_MATERIAL FOR THIS EXERCISE_

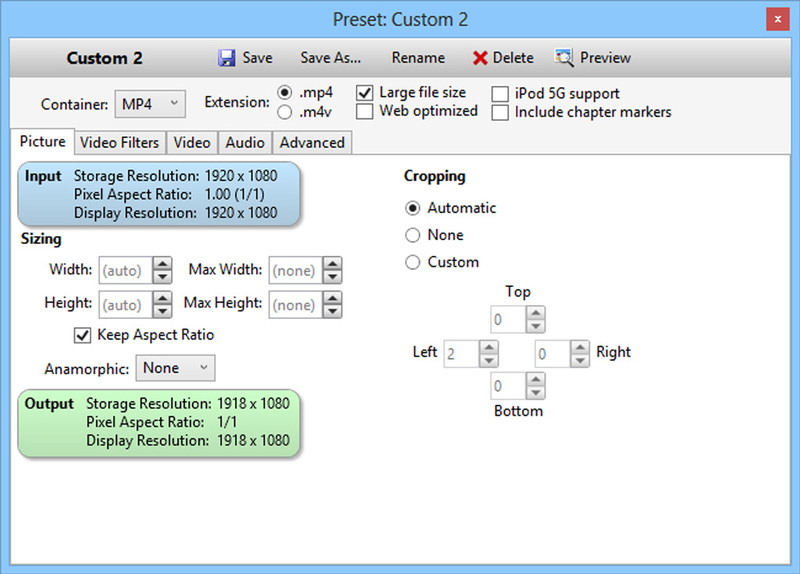Increase Max Width with up arrow
The width and height of the screenshot is (800, 574).
(332, 264)
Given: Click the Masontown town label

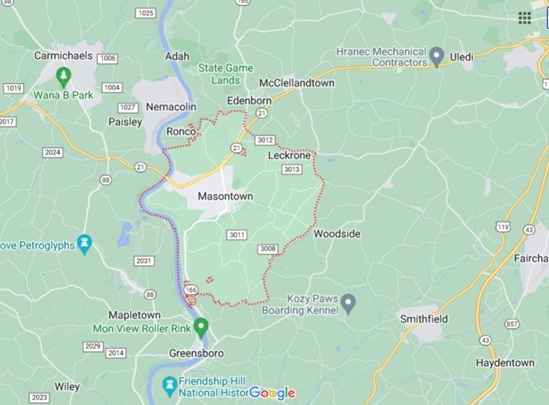Looking at the screenshot, I should 225,196.
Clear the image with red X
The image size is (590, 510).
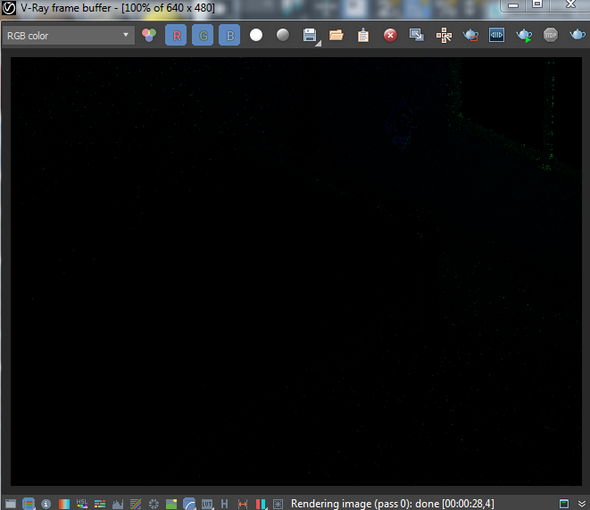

_HOW TO COMPLETE THIS TASK_
Without including any pictures, set down word for word every line from the one containing "Given: Click the Masontown town label" through the last line of the material.

_TASK OUTPUT_
Given: Click the Masontown town label

Looking at the screenshot, I should 225,196.
Clear the image with red X
The image size is (590, 510).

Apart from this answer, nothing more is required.